▸ WHAT NEEDS TO BE DONE: Copy the lines below exactly, starting with the line that contains "Given: Tap the" and continuing through the last line, both ends included. Leave the pictures out of your copy.

......

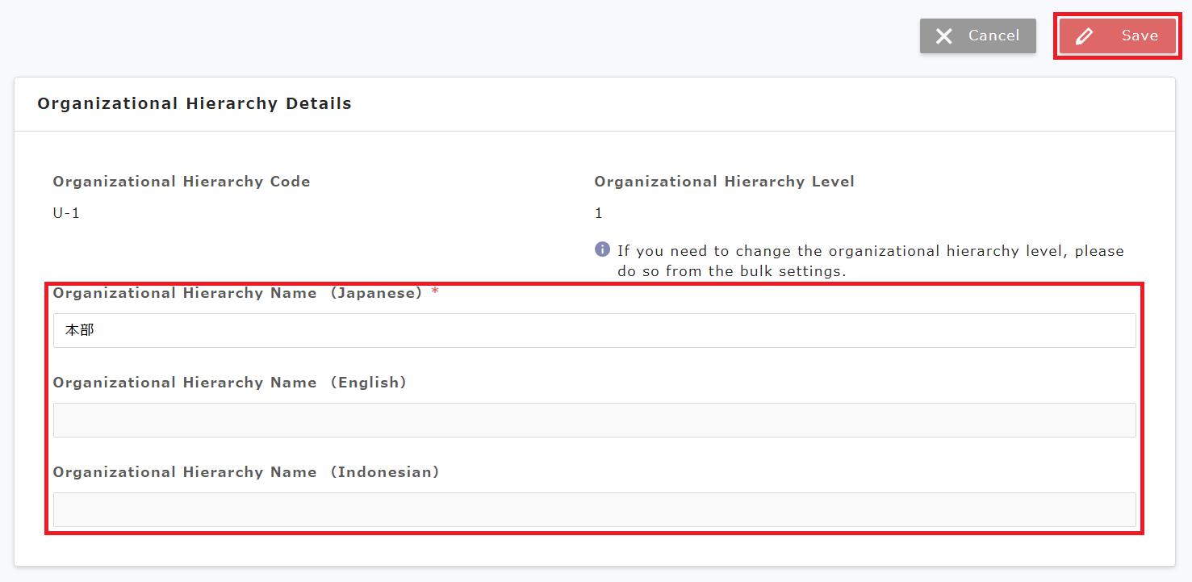Select the U-1 code value
Image resolution: width=1192 pixels, height=582 pixels.
(66, 213)
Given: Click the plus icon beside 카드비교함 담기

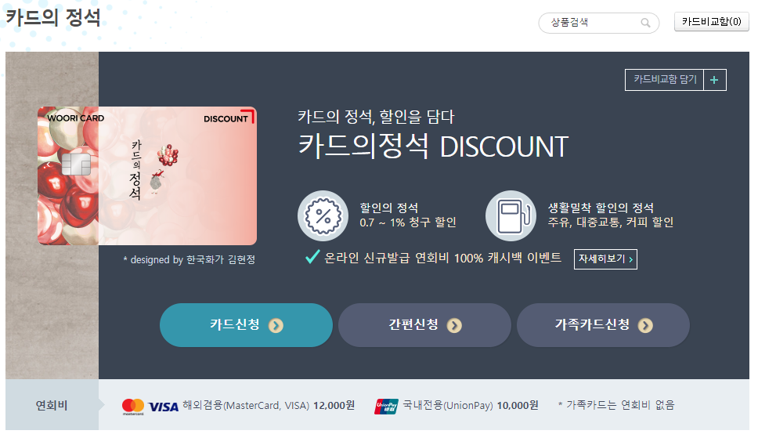Looking at the screenshot, I should click(714, 80).
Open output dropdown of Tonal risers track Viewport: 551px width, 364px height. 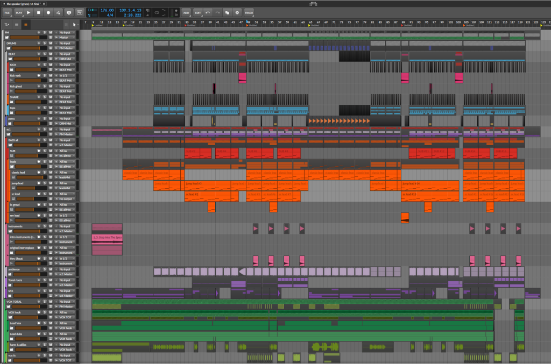pyautogui.click(x=66, y=285)
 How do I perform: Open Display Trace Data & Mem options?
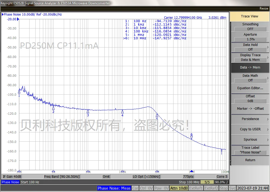click(250, 57)
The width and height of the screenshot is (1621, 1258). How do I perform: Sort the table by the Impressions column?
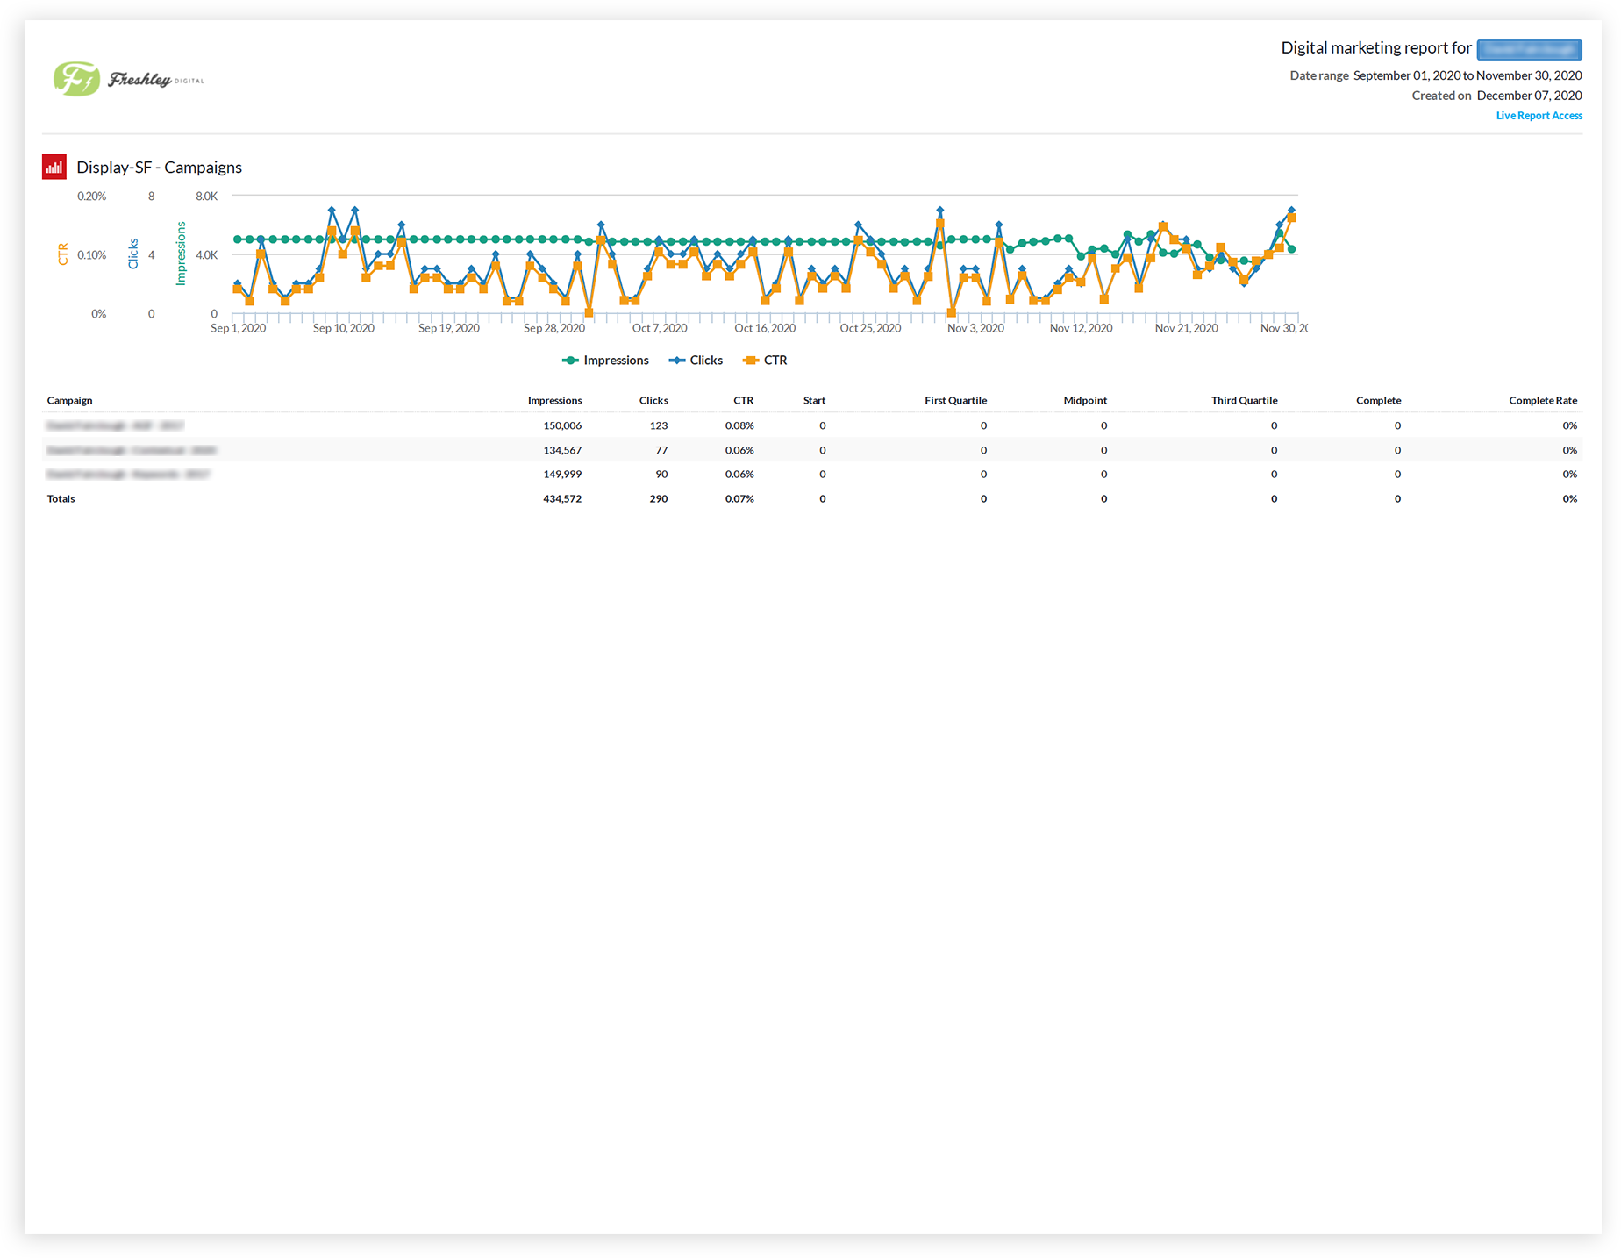tap(555, 400)
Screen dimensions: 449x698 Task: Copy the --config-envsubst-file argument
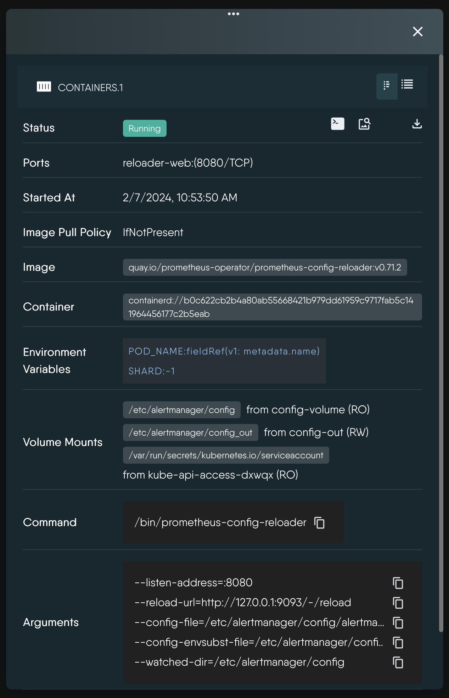[398, 643]
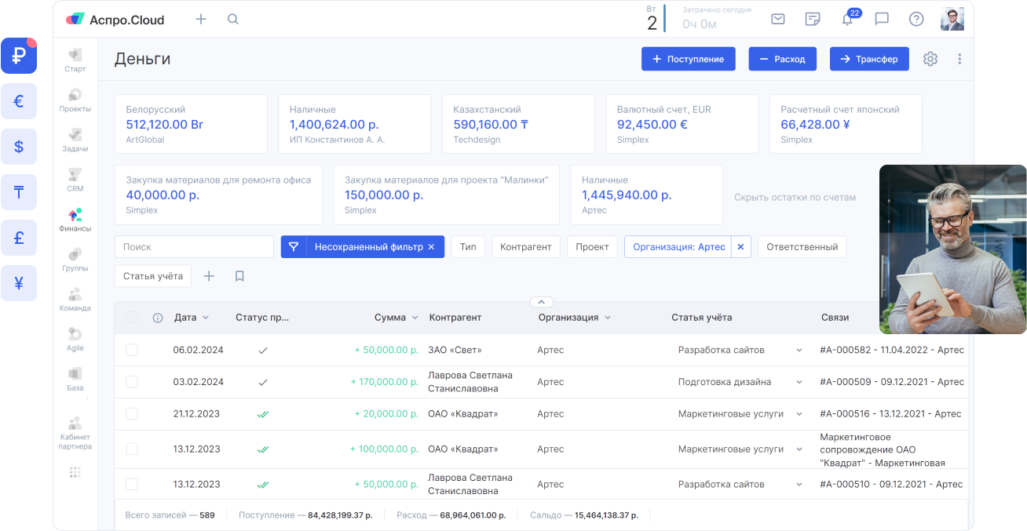Open the notes icon in header
This screenshot has height=531, width=1027.
point(813,20)
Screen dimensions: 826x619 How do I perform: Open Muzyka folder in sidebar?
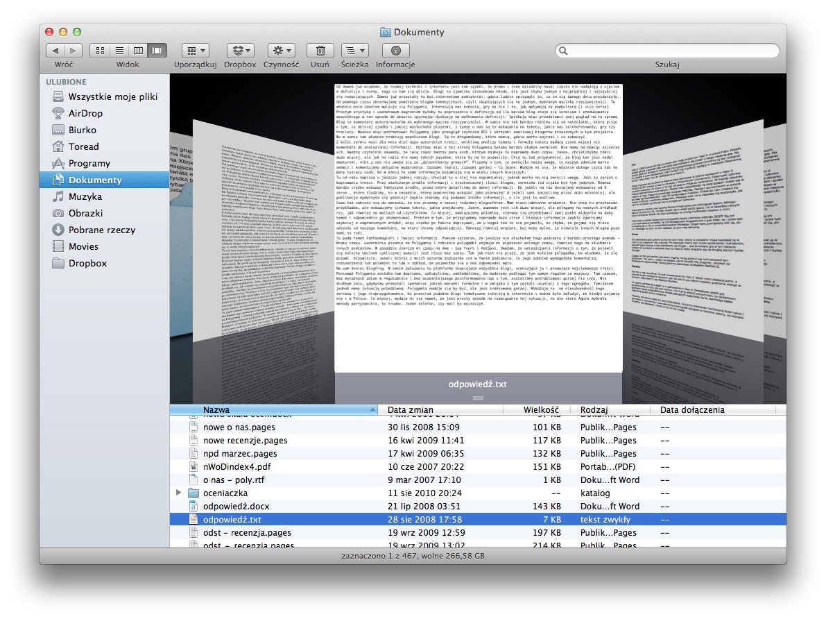85,196
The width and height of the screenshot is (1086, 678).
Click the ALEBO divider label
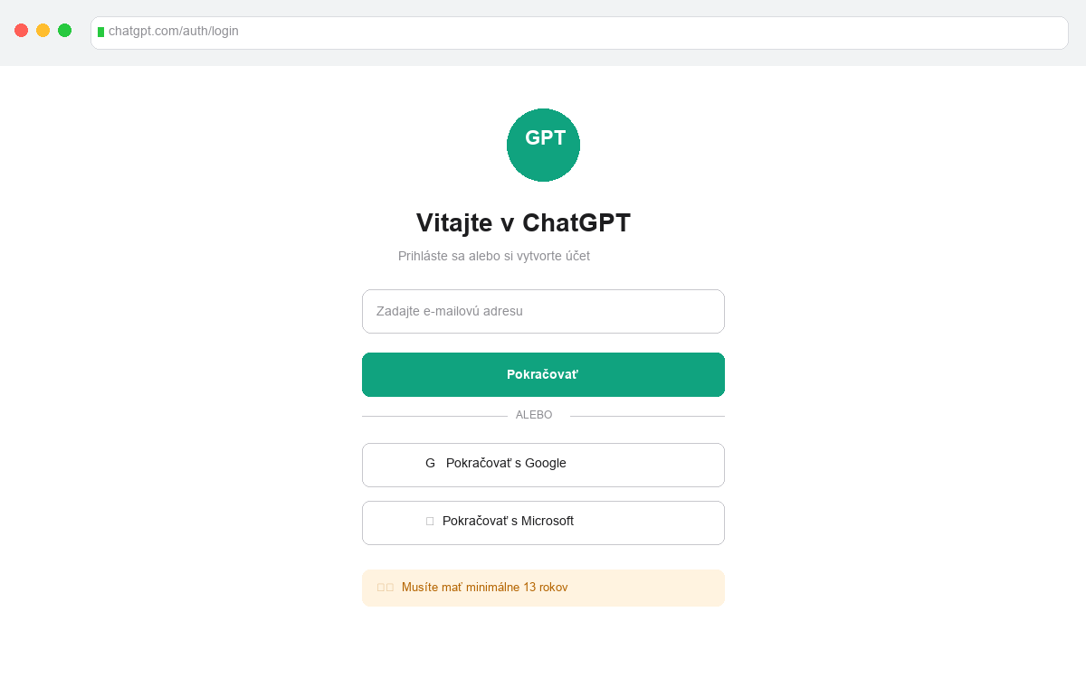point(534,415)
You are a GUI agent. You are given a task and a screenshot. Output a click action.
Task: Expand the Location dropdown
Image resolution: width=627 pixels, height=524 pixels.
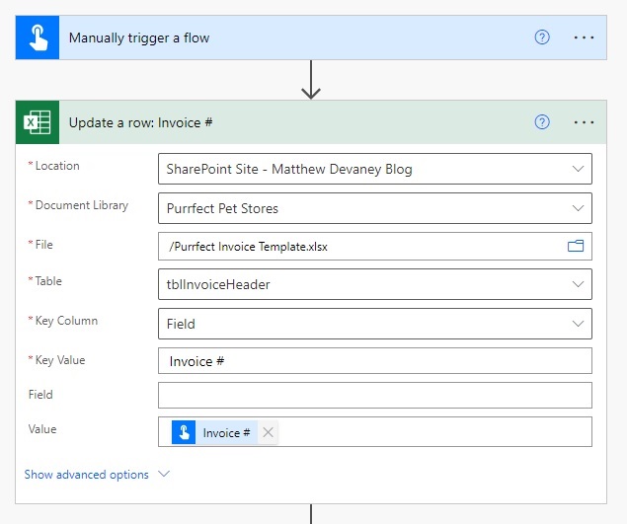coord(578,169)
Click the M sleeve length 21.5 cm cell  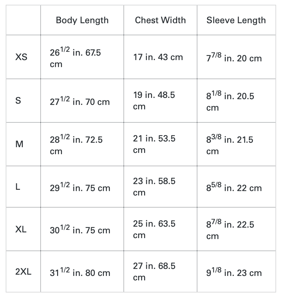pyautogui.click(x=230, y=145)
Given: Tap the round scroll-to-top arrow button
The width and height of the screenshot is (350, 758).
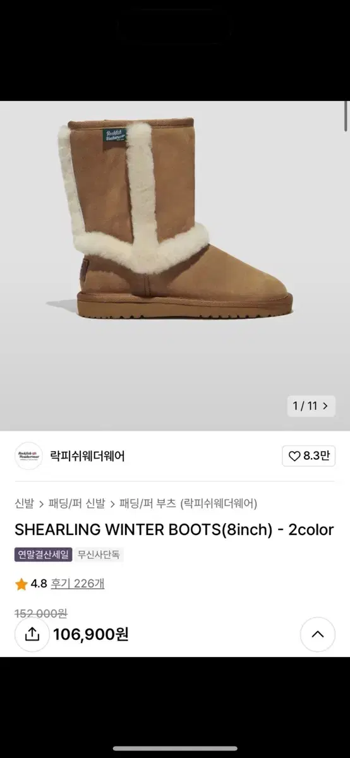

......

▸ OUTPUT BELOW:
Given: Tap the round scroll-to-top arrow button
The width and height of the screenshot is (350, 758).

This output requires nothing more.